Face à un gouvernement qui « choisit de bomber le torse, montrer les muscles », Philippe Martinez ne cède pas un pouce de terrain. Lundi 23 mai, sur RTL, le secrétaire général de la CGT a assuré que les mobilisations contre la loi El Khomri « vont continuer, s’amplifier ». Une huitième journée nationale de grèves et de manifestations est prévue jeudi 26 mai, une grève interprofessionnelle avec une manifestation nationale à Paris le 14 juin. Six des huit raffineries françaises sont affectées par des blocages. Mercredi et jeudi, les cheminots cégétistes sont appelés à cesser de nouveau le travail.

Des ports sont perturbés. Les routiers sont toujours mobilisés, même si après les garanties apportées par le gouvernement sur le paiement des heures supplémentaires, le mouvement est en perte de vitesse. A la RATP, la CGT a appelé à une grève illimitée à partir du 2 juin. Philippe Martinez apparaît ainsi comme le commandant en chef de la contestation. Mieux, il s’impose en chef de l’opposition de gauche. Et après un congrès difficile, il y a un mois à Marseille, il se relégitime.
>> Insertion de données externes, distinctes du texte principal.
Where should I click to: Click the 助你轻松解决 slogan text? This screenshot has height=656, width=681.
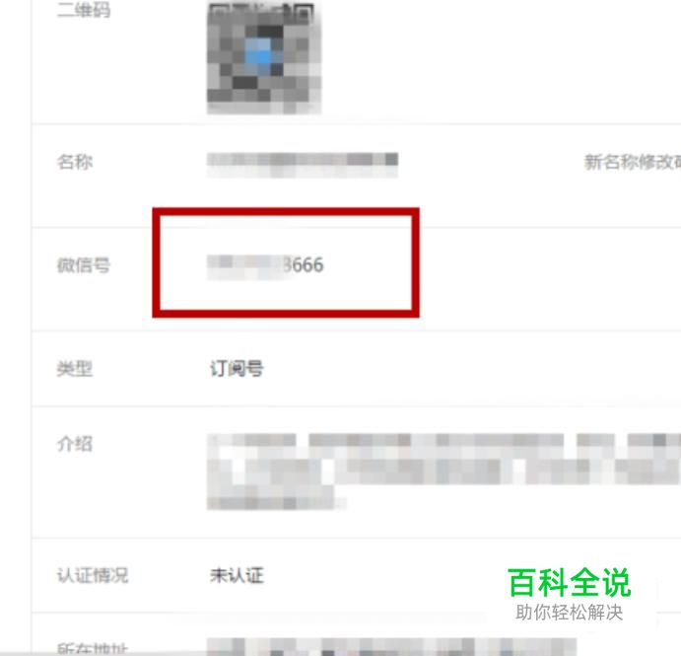570,612
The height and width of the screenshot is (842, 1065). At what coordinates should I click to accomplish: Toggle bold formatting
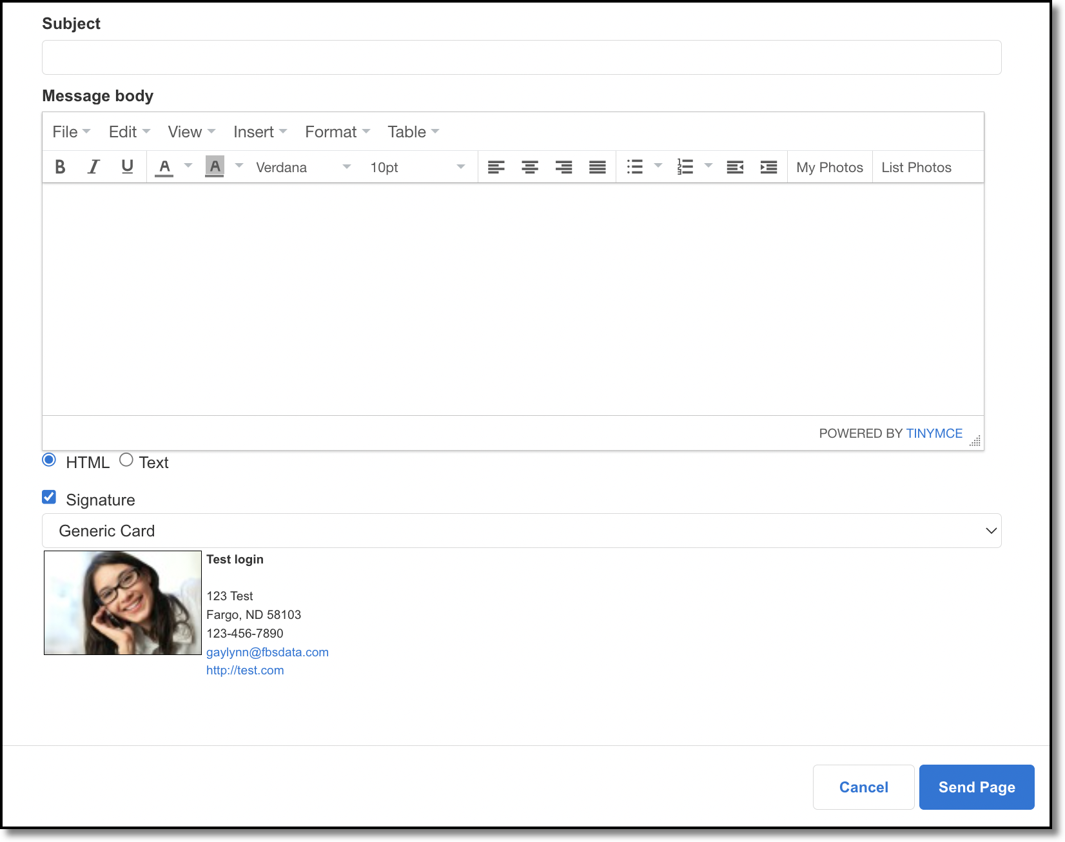[x=60, y=167]
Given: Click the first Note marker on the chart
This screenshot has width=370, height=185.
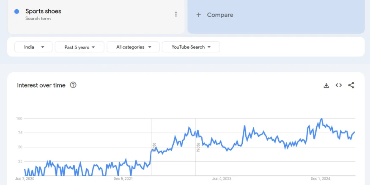Looking at the screenshot, I should (154, 146).
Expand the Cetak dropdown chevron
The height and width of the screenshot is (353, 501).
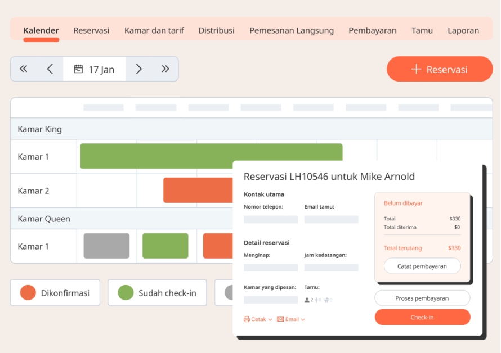coord(270,319)
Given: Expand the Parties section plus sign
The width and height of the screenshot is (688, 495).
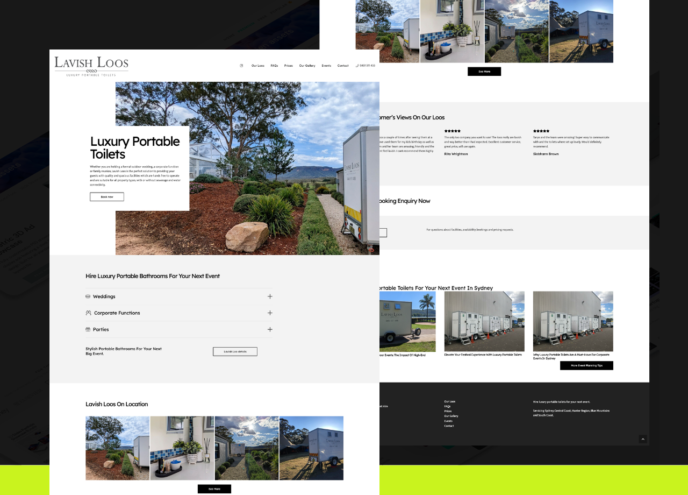Looking at the screenshot, I should coord(270,329).
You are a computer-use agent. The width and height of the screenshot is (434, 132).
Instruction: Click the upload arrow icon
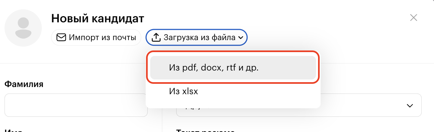point(156,38)
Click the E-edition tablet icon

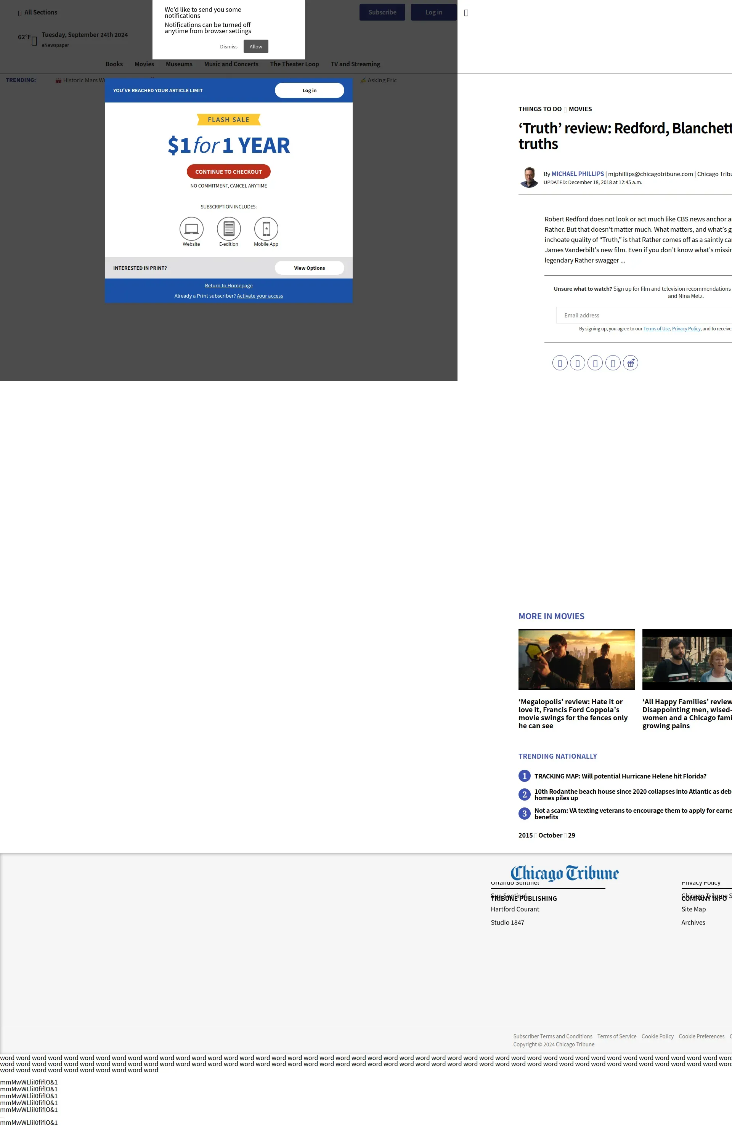(x=229, y=229)
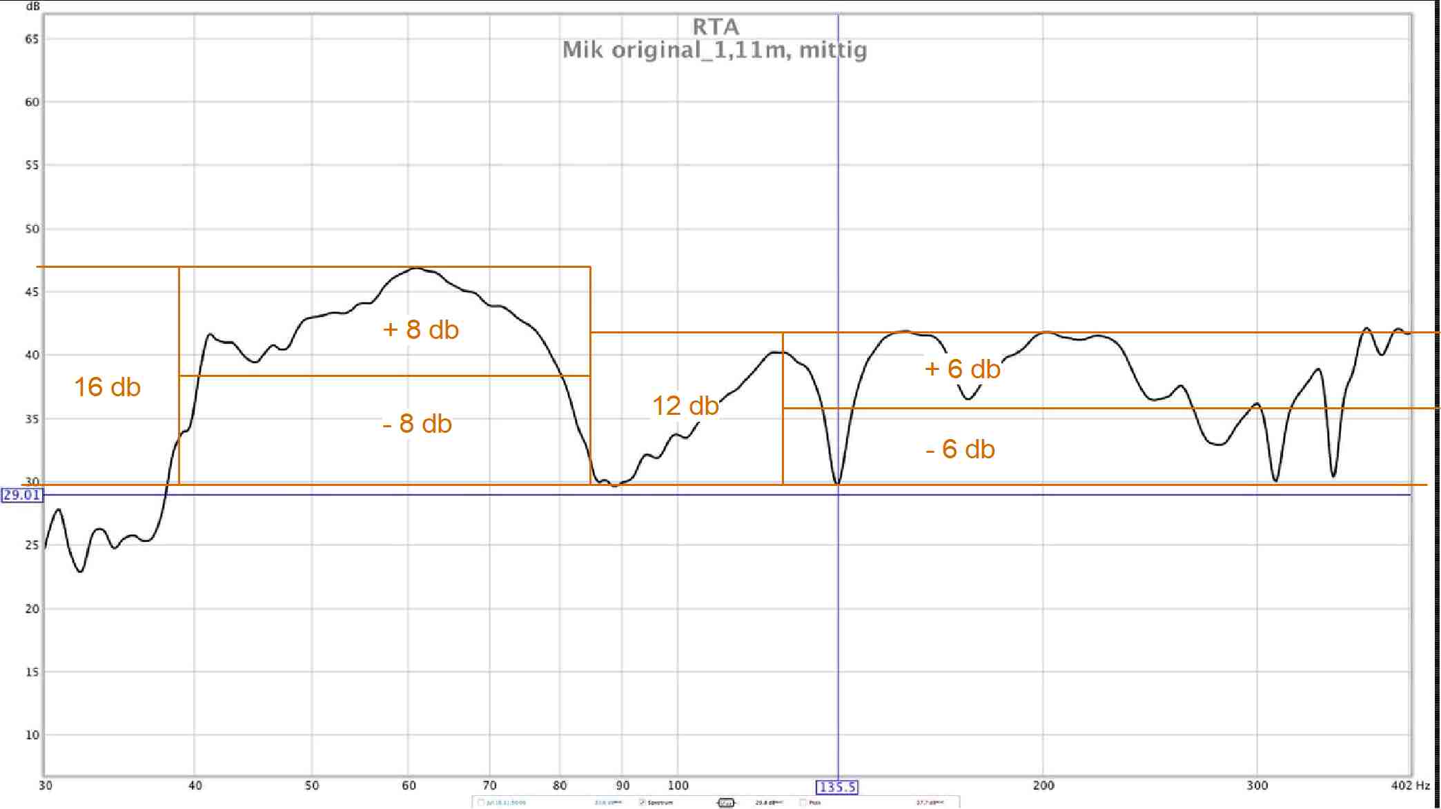This screenshot has height=809, width=1441.
Task: Click the RTA graph title
Action: (x=716, y=27)
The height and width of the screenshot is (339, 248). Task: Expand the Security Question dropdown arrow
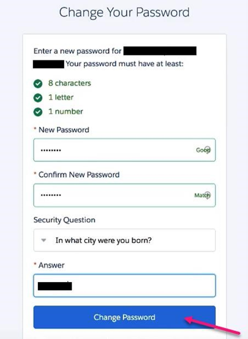coord(43,240)
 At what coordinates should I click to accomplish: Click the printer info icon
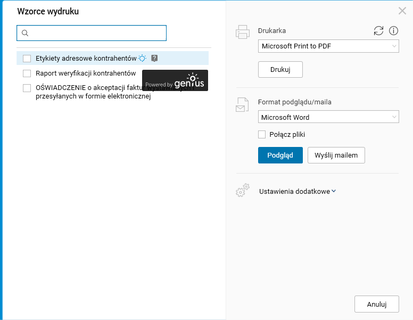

Parmi les sept organisations qui mènent la fronde contre le projet de loi El Khomri – CGT, FO, FSU, Solidaires, UNEF, UNL, FIDL –, Philippe Martinez a incontestablement pris le leadership. Il est le chef, avec comme lieutenant Jean-Claude Mailly, le secrétaire général de FO. Le syndicat de M. Mailly n’a pas les moyens de déployer une offensive de grande ampleur, et n’a pas rompu les contacts avec le gouvernement, ce qui semble montrer qu’il cherche une porte de sortie.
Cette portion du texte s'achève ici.